Possible Chelating Agents for Iron and Aluminium – 4‐Hydroxy‐5‐methyl‐ and 4‐Hydroxy‐1,5‐dimethyl‐3‐pyridinecarboxylic Acid

4-Hydroxy-5-methyl-3-pyridinecarboxylic acid (DQ5) and 4-hydroxy-1,5-dimethyl-3-pyridinecarboxylic acid (DQ715) were synthesized and evaluated for possible application in iron and aluminium chelation therapy. Metal ion/ligand solution chemistry, electrochemistry, cytotoxicity and chelation efficiency in vitro were studied. The solution chemistry of each ligand with Fe-III or Al-III was investigated in aqueous NaCl solution (0.6 m) at 25 degrees C by means of potentiometric titrations, UV/Vis spectrophotometry, ESI-MS and (in the case of Al-III) by H-1 NMR measurements.
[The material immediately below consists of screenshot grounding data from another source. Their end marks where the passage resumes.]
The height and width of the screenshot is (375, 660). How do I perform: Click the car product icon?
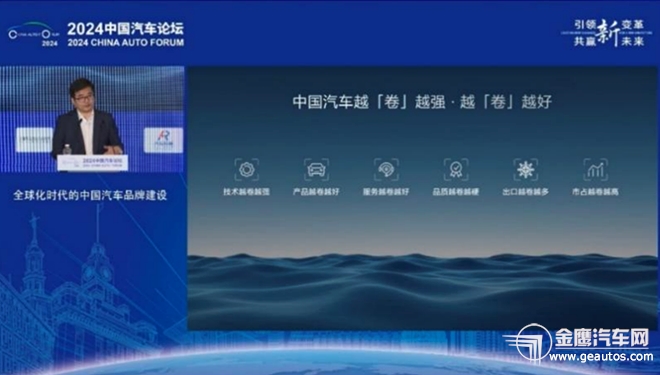(316, 170)
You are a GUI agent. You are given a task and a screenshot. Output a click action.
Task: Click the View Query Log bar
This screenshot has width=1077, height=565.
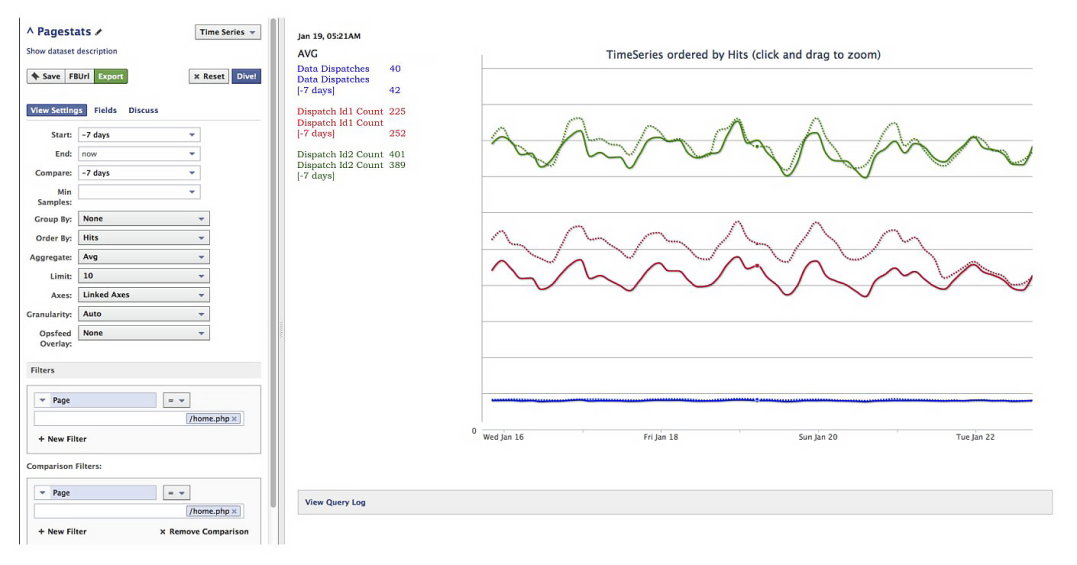click(675, 502)
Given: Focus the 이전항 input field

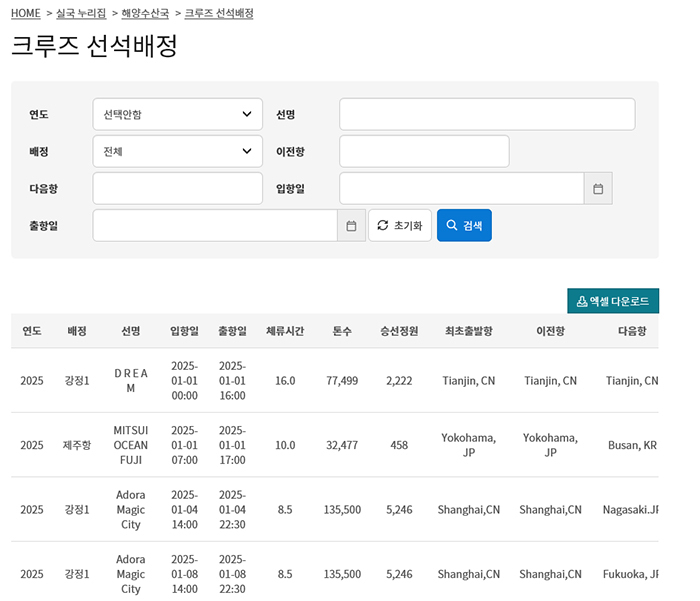Looking at the screenshot, I should click(x=424, y=151).
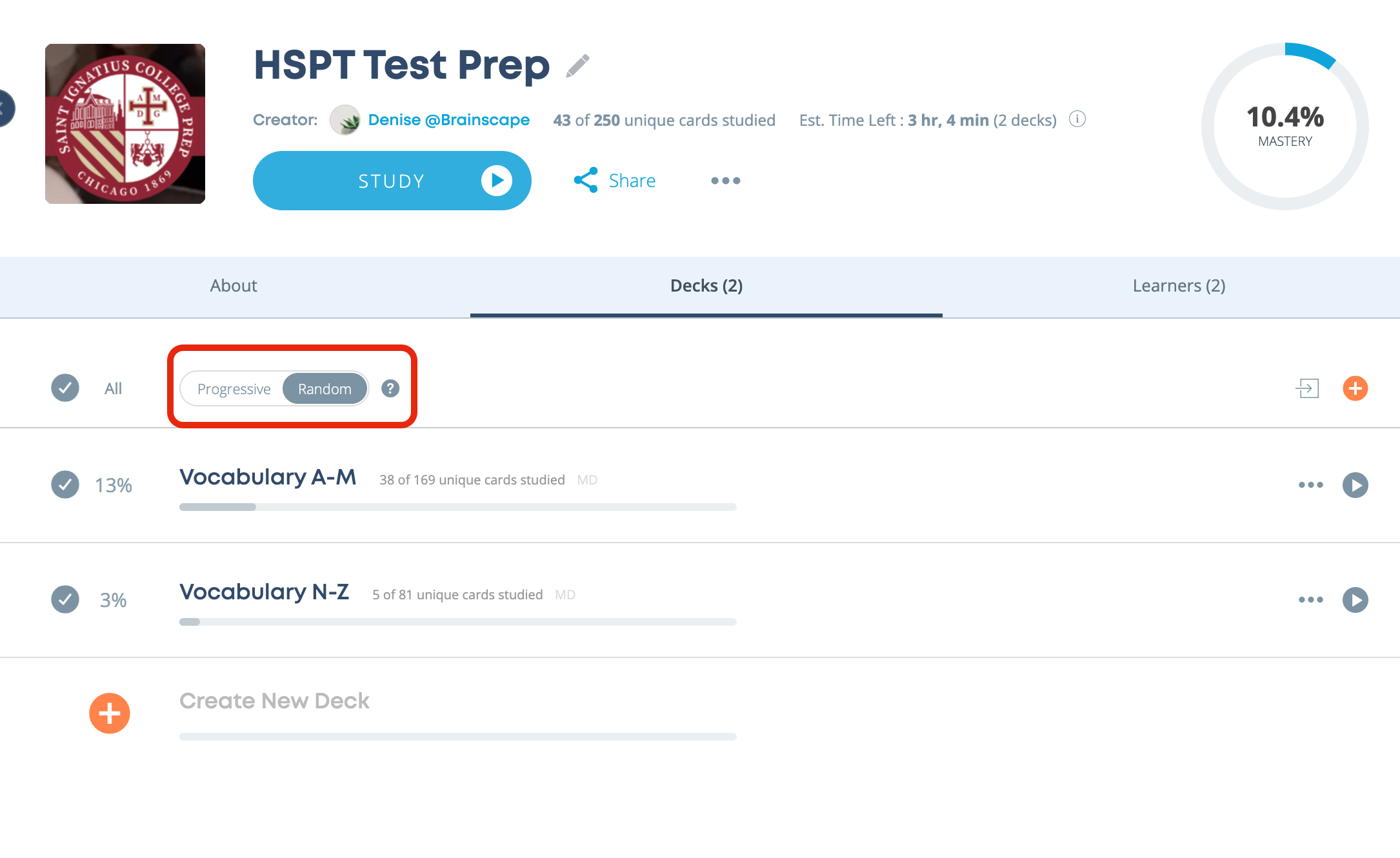Open Denise @Brainscape creator profile link
Image resolution: width=1400 pixels, height=858 pixels.
(x=448, y=120)
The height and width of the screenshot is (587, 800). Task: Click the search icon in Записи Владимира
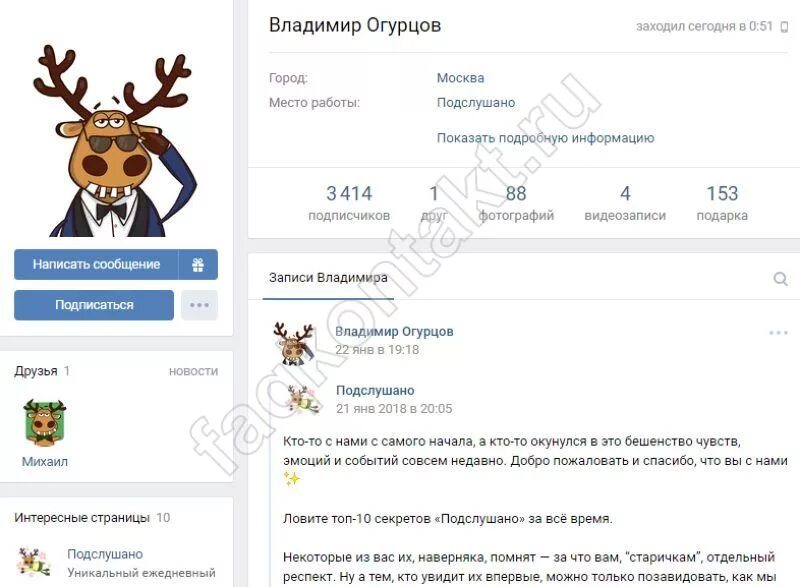[x=780, y=279]
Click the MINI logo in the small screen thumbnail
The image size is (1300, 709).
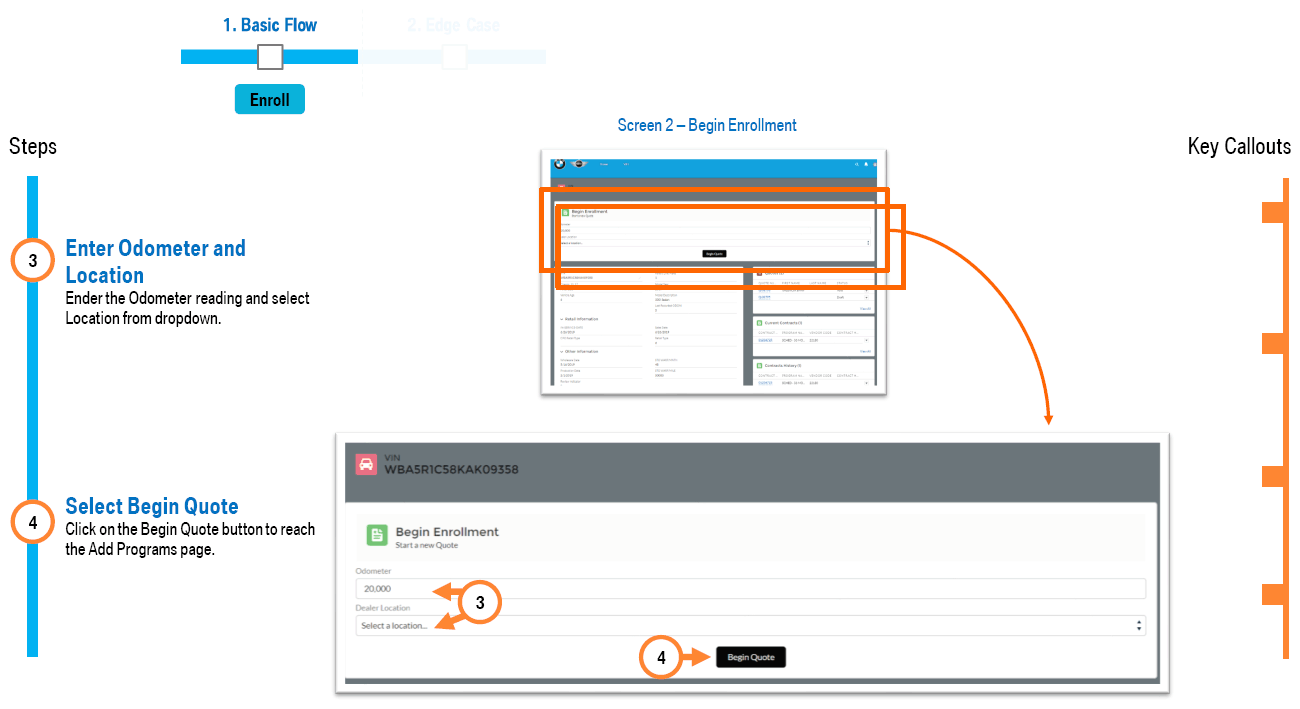[x=578, y=164]
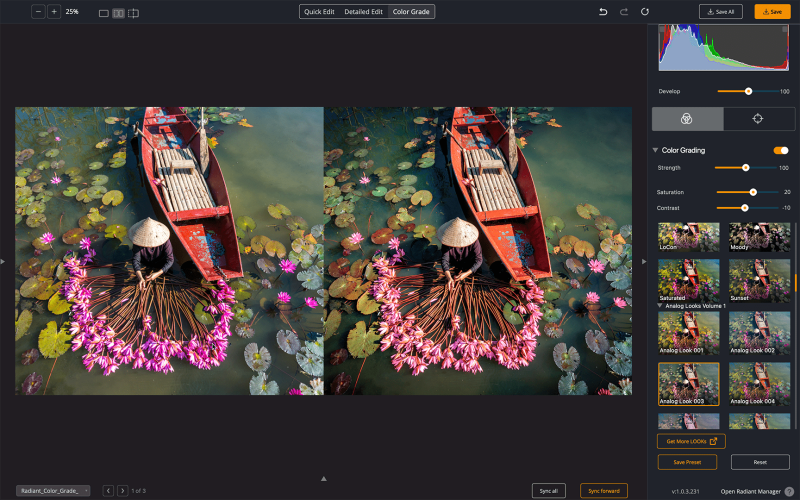Open the color looks circles panel
The height and width of the screenshot is (500, 800).
click(687, 119)
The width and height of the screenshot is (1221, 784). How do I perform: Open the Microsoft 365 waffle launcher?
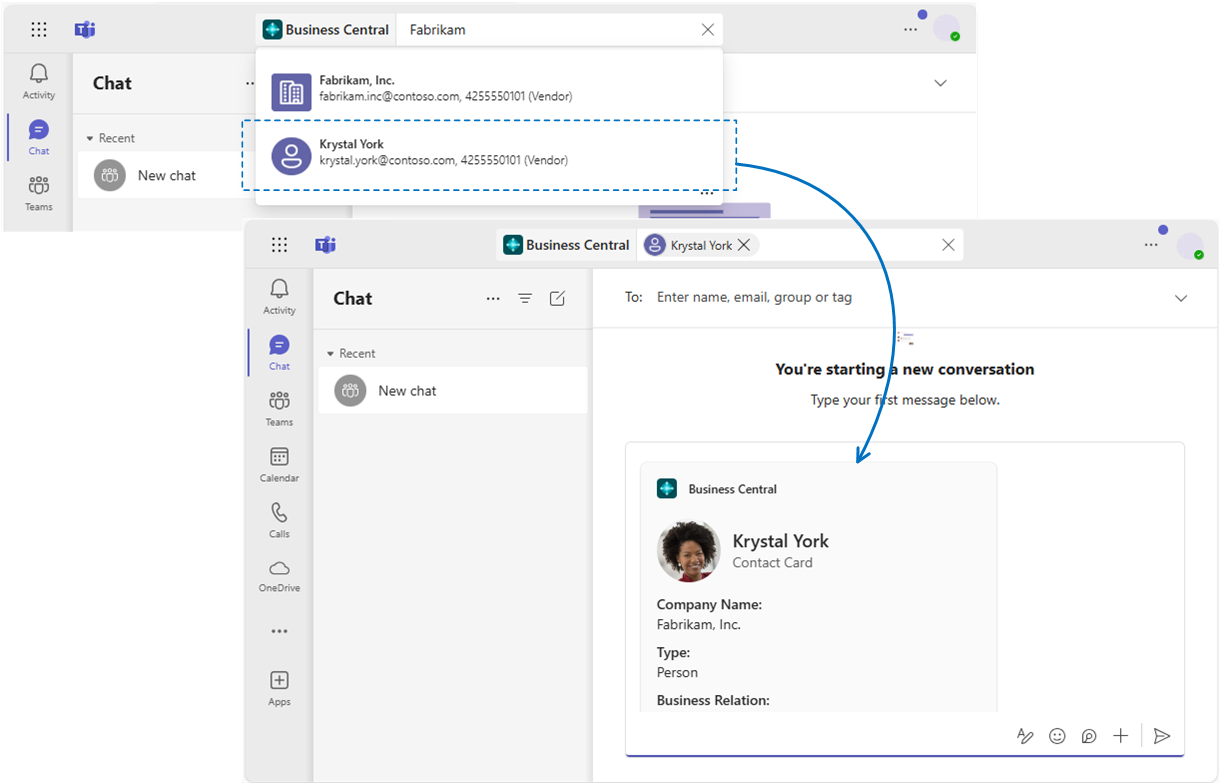pos(279,244)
Accordingly, the effects of the 5-methyl substitution of 4-hydroxy-3-pyridinecarboxylic acid on the stability of Fe and Al complexes were rationalized. Electrochemical measurements allowed to obtain the standard reduction potentials of some Fe-III/DQ715 complexes and their kinetic constants. These results indicate that Fe-III/DQ715 complexes do not redox cycle in vivo and complex formation is not kinetically limited. The lack of cytotoxicity of DQ715 was demonstrated on human embryonic kidney cells (HEK-293): the IC50 values calculated from the dose-survival curves were 1.4 (after 24 h treatment) and 0.8 mmol/L (after 48 h treatment). The treatment of cells with DQ715 in the presence of Fe-III sensibly reduced antiproliferative activity promoted by the metal ion, which suggests an Fe-III chelate effect induced by DQ715. According to our results, DQ715 is a chelator for both metal ions, whereas DQ5 is more suitable as a selective Al chelator.